The PNG file format is essentially ZIP(BMP), trying to compress the raw pixels in a pretty naive way. It works extremely well for diagrams and large blocks of identical colours. But for real-world photos, AAA game screenshots, or even just linear gradients, it doesn't offer any size compression at all.
The raster/vector dichotomy is a bit orthogonal to this and perhaps not quite the right choice of words. PNG is still a raster format as it stores the final pixels. Only that it's better suited for images that originated from a vector source, rather than images that have been rasterized out of a camera CCD or a video game engine.
>But for real-world photos, AAA game screenshots, or even just linear gradients, it doesn't offer any size compression at all.
PNG will normally get at least 2:1 compression on photos, I think worst case with a image of each pixel being a different color of 16 million pixels it still had around 35% compression.

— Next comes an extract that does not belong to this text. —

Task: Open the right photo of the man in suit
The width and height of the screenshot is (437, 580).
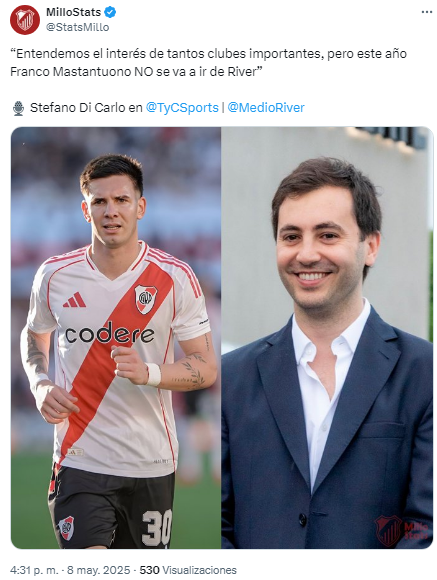Action: click(x=327, y=338)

2:1 is much less than jpeg which would probably be around 10:1 for photo, its definitely better than nothing, and the big thing here is its lossless unlike jpeg.
It's not naive, it's just not lossy like jpeg. Jpeg XL also supports lossless with around 35% better compression than PNG so that means may 3:1 vs 2:1.
I just did the same in preview on my Mac (export TIFF uncompressed - 12mb -> export PNG) and got 5.4mb so 2.2:1 and on https://cloudconvert.com 4.6mb with default settings.
PNG does have some tuning parameters that can effect the final size usually just speed vs size.
Using plain gzip -9 on the 12MB uncompressed image, i get 6953 KiB, smaller than your PNG. Using a stronger gzip compressor (zopfli) i get as little as 6294 KiB.
I did some searching, found nothing. What do you mean by this statement?